Biased locking Obsoletion
Andrew Dinn
adinn at redhat.com
Thu Oct 20 13:00:33 UTC 2022
On 20/10/2022 13:01, Alan Bateman wrote:
> A general point is that you are more likely to see this with the java.io
> APIs because they date from early JDK releases where they was a tenancy
> to synchronize everything. The synchronization is not specified and for
> most of these classes it just doesn't make sense to have several threads
> reading from a stream. However, there is 25+ years of usage, and there
> is concurrency if there is async close, so it would not be easy to just
> remove it. The DataOutputStream change that you linked to was okay
> because the class wasn't thread safe already and part of the change was
> to add a disclaimer on thread safety to the javadoc.

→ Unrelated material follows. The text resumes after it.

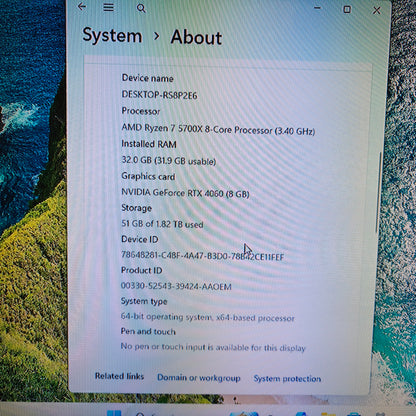
Task: Open the hamburger navigation menu
Action: pyautogui.click(x=108, y=7)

Yes, I realise this is a very unfortunate legacy issue and advised our
customer of that.
> I don't know know which JDK release was used for the test but BIS
> changed in JDK 19 to use j.u.concurrent locks when a BIS is constructed
> directly. It may be that it could be changed further to use a stamped
> lock but it would it would requires exclusive access. Just mentioning
> this because I think lock coarsening is monitors only (BIS does use
> monitors when subclassing as existing code may assume synchronization in
> the super class).
Yes, understood -- indeed, Aleksey Shipilev just explained that to me in
a separate, off-list email exchange. I also just noticed that the cited
example is tricky to handle even on a JVM that precedes the switch to
j.u.c locks because execution involves repeated, alternate
synchronization on two different BIS instances.